How to respond, especially as, according to César Pérez Ruiz, PWM’s Head of Investments & CIO, in the December 2018 issue of Perspectives, a closer look “ reveals a widespread breakdown in conventional correlations…As a result, markets have been marked by anomalies that have made them difficult for investors to navigate”?

Right at the beginning of this year, Pérez Ruiz predicted that a return of market volatility and, in response, the need for more defensive plays focused on low-leverage equities and quality fixed income would be major themes in 2018. PWM had positioned accordingly, and “markets have narrowed in our favour,” he said.

Pérez Ruiz predicts that geopolitics will continue to play an important role and identifying companies with pricing power will become ever more significant as we move closer to the end of the market and economic cycles. But the Pictet CIO also believes he can turn the market anomalies he mentions to his advantage: “Given reduced valuation levels and exaggerated market concerns…we have started to invest in select emerging markets for the first time this year,” he writes, while hedge funds and alternatives could become ever more attractive, “especially if equities and fixed income correlations remain positive”.

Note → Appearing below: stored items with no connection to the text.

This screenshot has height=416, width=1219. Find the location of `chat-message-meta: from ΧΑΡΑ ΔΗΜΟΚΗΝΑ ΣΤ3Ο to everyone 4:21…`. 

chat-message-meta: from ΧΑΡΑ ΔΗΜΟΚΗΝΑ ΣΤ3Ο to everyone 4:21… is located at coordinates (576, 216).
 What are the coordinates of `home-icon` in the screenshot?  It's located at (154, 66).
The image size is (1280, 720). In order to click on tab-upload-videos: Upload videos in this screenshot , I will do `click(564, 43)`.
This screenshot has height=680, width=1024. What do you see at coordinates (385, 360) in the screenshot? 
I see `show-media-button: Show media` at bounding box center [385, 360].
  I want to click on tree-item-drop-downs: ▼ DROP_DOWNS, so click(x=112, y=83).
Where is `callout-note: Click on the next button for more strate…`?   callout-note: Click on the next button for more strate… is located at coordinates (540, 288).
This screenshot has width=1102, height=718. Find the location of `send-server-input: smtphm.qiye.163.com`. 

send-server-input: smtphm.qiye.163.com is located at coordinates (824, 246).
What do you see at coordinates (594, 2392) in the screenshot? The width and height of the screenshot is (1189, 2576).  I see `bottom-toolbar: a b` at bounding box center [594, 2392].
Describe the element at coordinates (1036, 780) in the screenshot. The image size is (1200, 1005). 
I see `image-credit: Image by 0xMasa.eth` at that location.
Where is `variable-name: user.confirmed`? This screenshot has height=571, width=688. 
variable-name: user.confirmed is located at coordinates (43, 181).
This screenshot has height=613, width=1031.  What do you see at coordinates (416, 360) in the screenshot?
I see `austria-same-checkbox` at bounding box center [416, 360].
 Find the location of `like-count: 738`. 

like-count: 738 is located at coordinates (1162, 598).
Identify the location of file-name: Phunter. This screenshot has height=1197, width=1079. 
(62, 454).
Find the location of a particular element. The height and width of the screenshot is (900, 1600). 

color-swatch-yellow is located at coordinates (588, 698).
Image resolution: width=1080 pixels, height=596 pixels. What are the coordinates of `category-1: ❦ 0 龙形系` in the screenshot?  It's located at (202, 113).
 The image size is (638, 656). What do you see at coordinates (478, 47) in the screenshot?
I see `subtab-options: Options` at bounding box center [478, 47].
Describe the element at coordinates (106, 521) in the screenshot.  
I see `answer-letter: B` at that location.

The attractiveness of alternative, private investments is a theme taken up by Christophe Donay, PWM’s Chief Strategist and Head of Asset Allocation & Macro Research. Donay points to analysis carried out by his team that shows that the ‘illiquidity premium’ (the extra yield investors demand for placing their money in lightly traded instruments) associated with private assets can give a meaningful boost to portfolio returns as returns from more traditional instruments fade. Private assets are not a “free lunch”, as they are generally hard to value and exit. But Donay signals the emergence of liquid alternatives offering daily or weekly liquidity, “designed to palliate the concerns of investors in this regard.”

In an interview, Pictet Alternative Advisors’ CEO Nicolas Campiche is also keen to underline the merits of private investments, particularly private equity. “If I were drawing up an asset allocation today,” he says, “I would be maximising the allocation to private equity to the extent a client’s risk profile allows, especially as the market cycle turns” and the returns from traditional assets declines. One area Campiche highlights is venture capital in the tech sector. With companies going public later much later now than in the 1990s, “there is significantly more value for private investors to capture than before”, Campiche says.

With Brexit on everybody’s lips, James Ind, PWM’s head of multi-asset flexible & single-asset strategies sets out in this issue of Perspectives the prospects for sterling as well as UK equities, bonds and property under different Brexit scenarios. Among myriad other concerns for investors, the fast-changing domestic political scene, and notably the rise of Labour’s resurgent, more militant left wing, is perhaps one of the main ones. “The Brexit hors d’oeuvres may be starting to be digested,” Ind writes, “but the political main course has yet to arrive.”